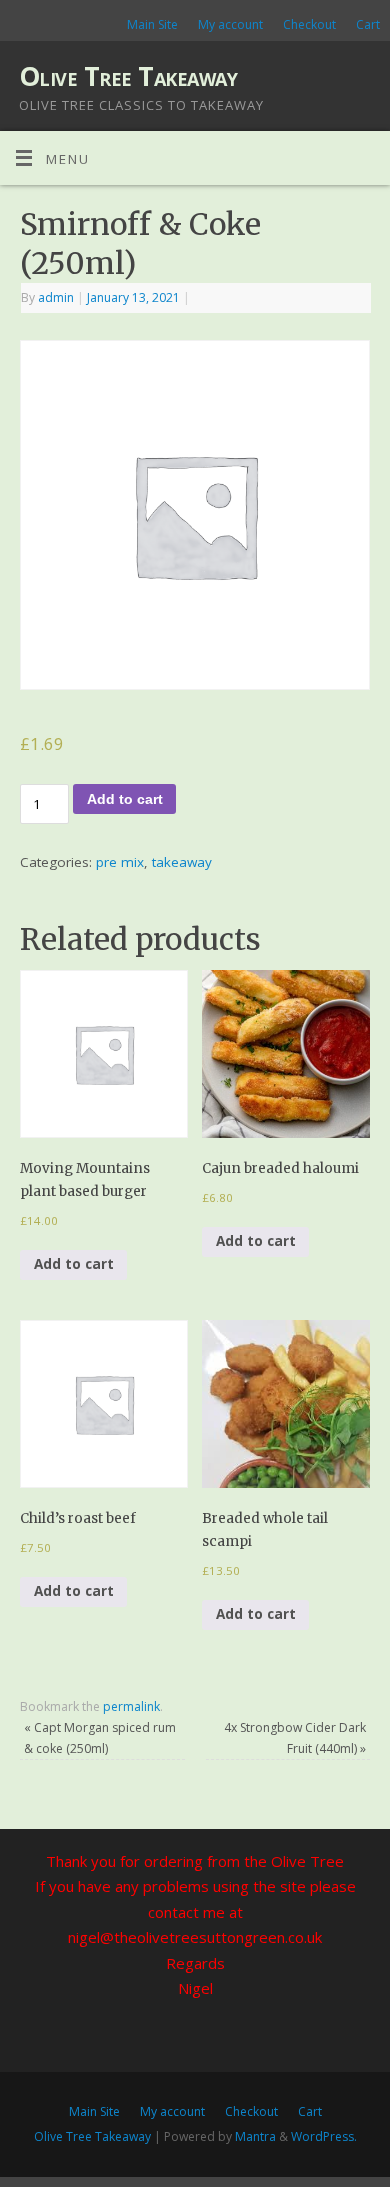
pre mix (120, 862)
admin (56, 297)
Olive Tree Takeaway (128, 76)
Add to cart (125, 799)
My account (230, 24)
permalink (131, 1706)
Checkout (309, 24)
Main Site (152, 24)
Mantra (255, 2136)
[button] (104, 1054)
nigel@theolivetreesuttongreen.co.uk (195, 1937)
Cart (368, 24)
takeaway (182, 862)
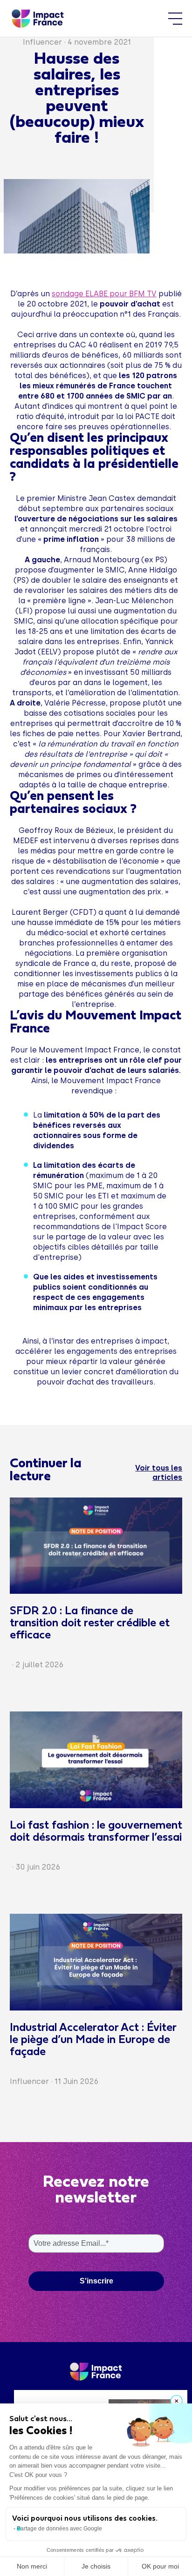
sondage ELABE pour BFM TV (104, 293)
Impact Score (142, 1226)
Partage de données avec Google (59, 2528)
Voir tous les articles (158, 1473)
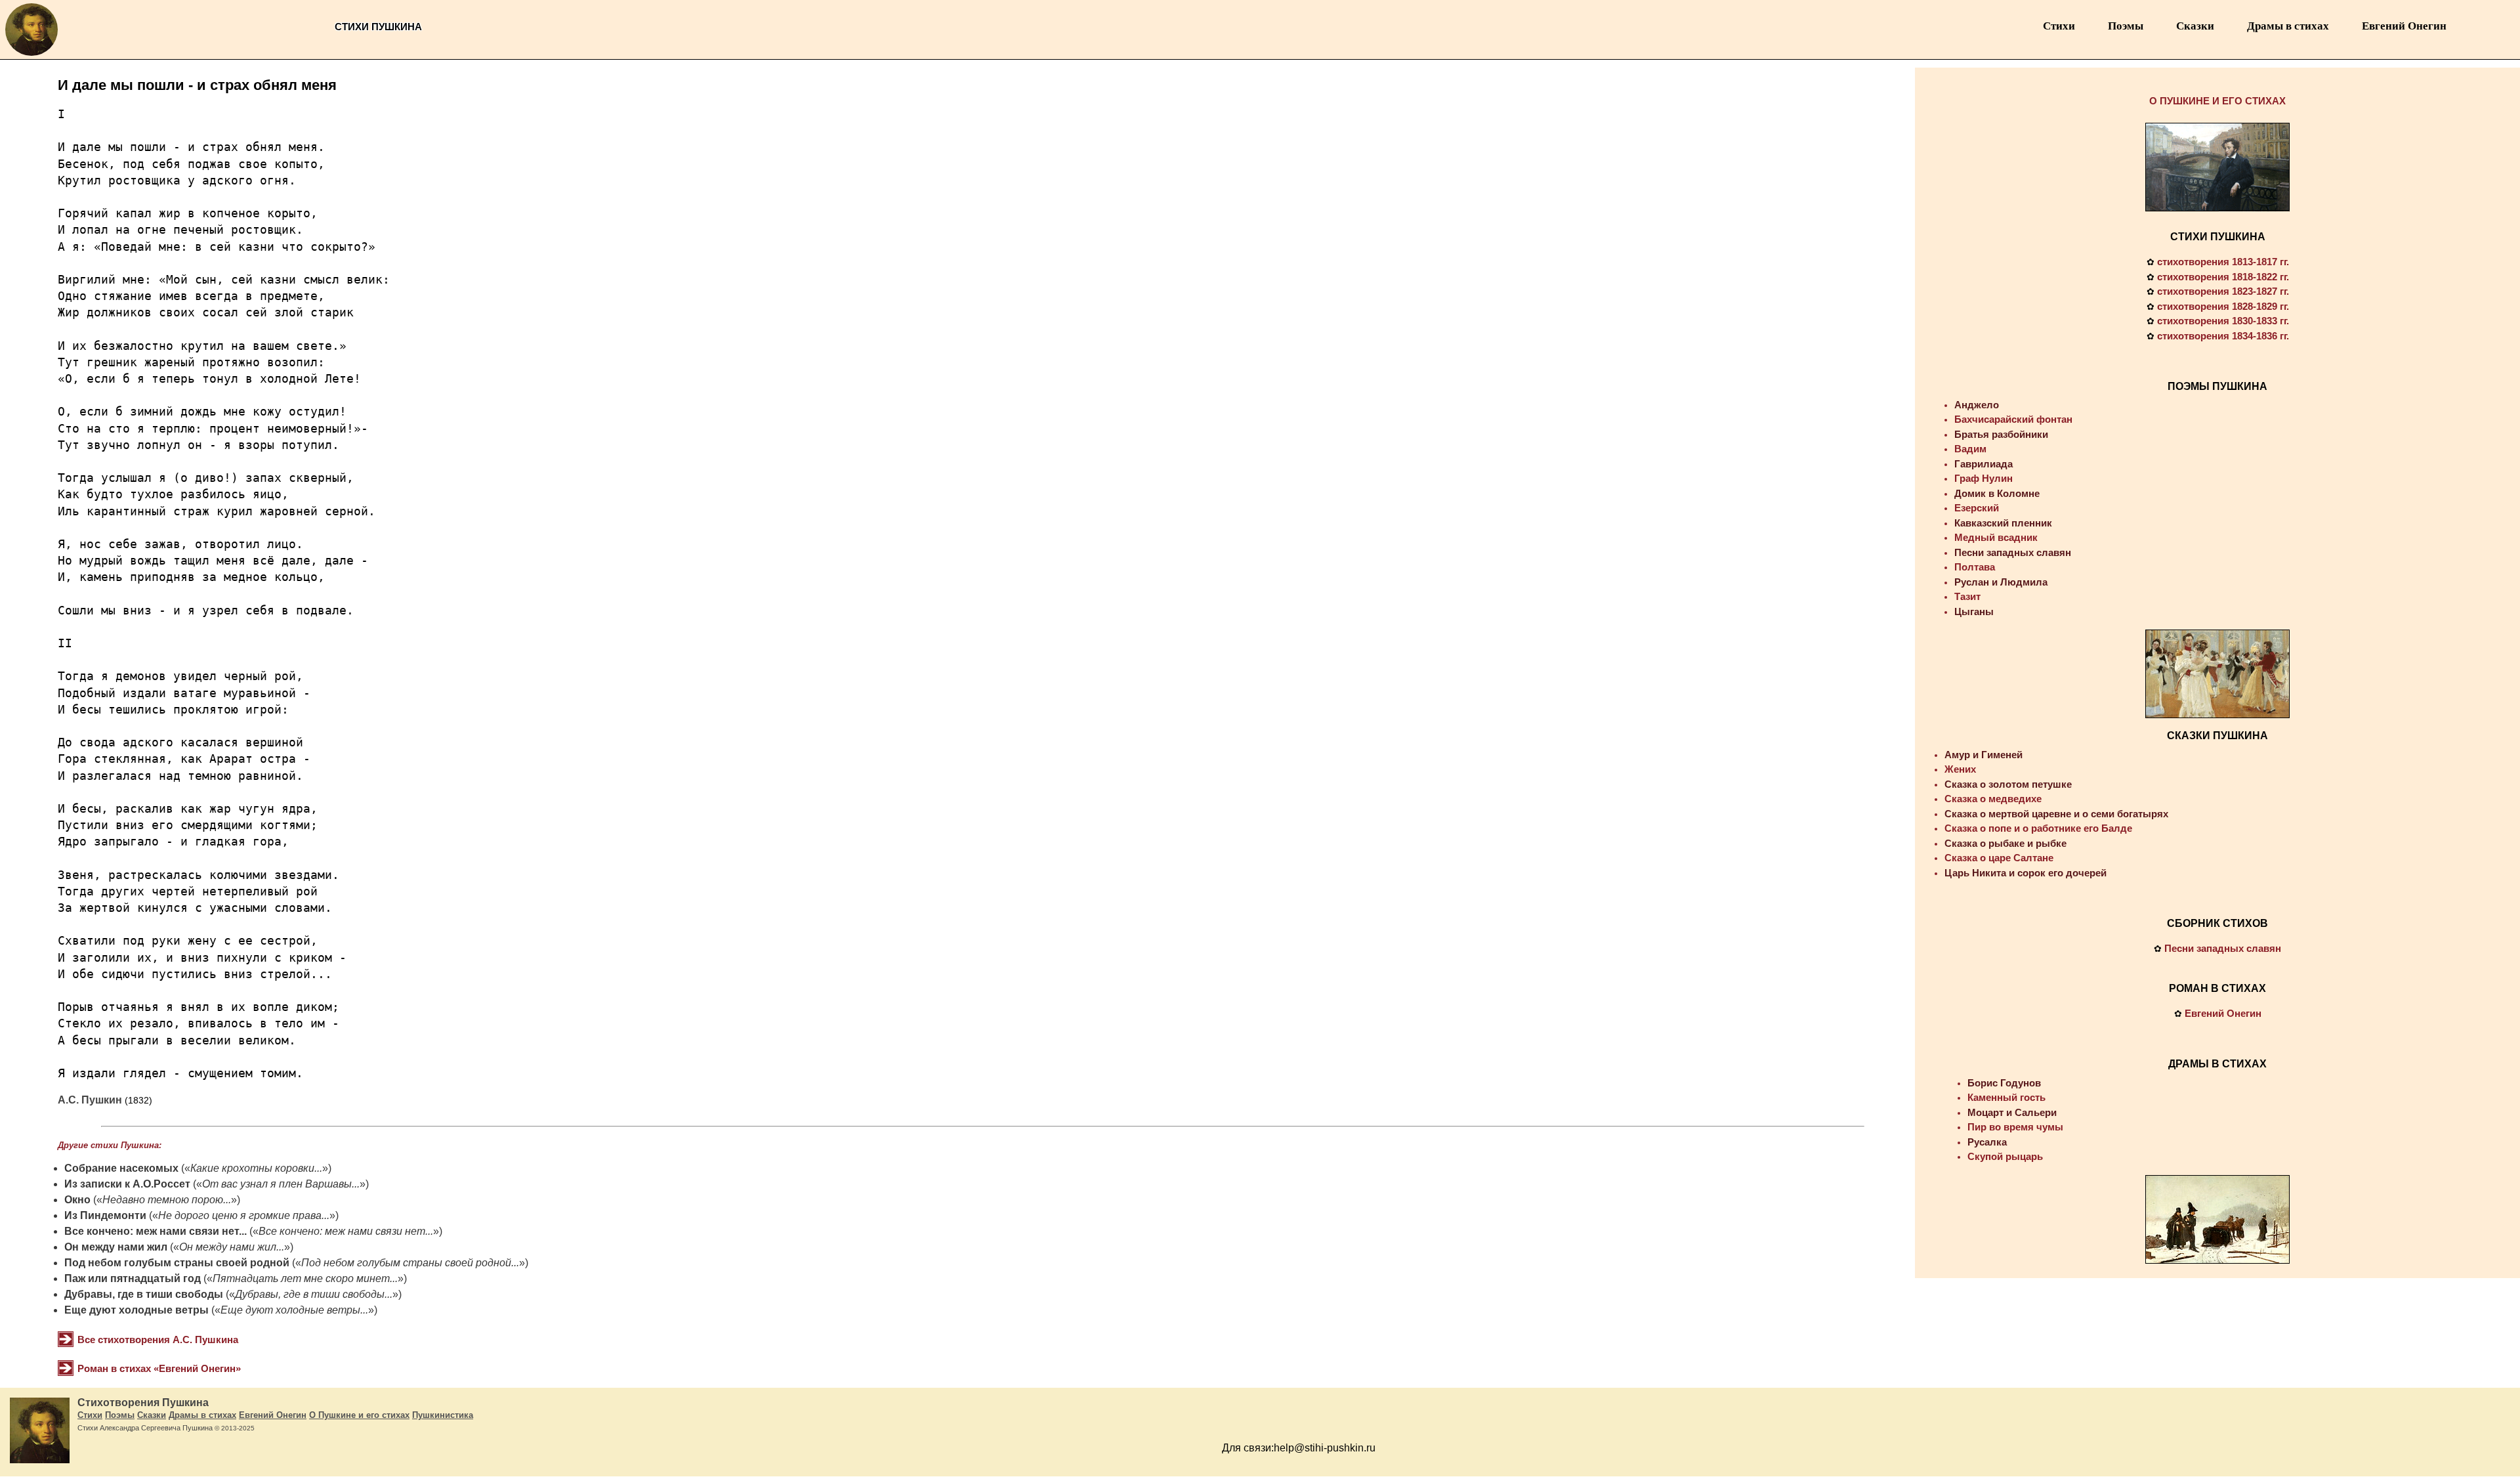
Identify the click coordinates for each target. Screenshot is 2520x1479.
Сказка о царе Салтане (1998, 857)
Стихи (2059, 26)
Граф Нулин (1983, 478)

☆ ☆ ☆ ☆

*Task prompt*:
Give again, exactly as written, the lines from the one with "Cart (368, 24)" through the last line of the entries above, but skip the pictures.

*Written answer*:
Cart (368, 24)
takeaway (182, 862)
sondage ELABE pour BFM TV (104, 293)
Impact Score (142, 1226)
Partage de données avec Google (59, 2528)
Voir tous les articles (158, 1473)
Identify the click coordinates for each target. Screenshot is 2520x1479.
Сказка о царе Салтане (1998, 857)
Стихи (2059, 26)
Граф Нулин (1983, 478)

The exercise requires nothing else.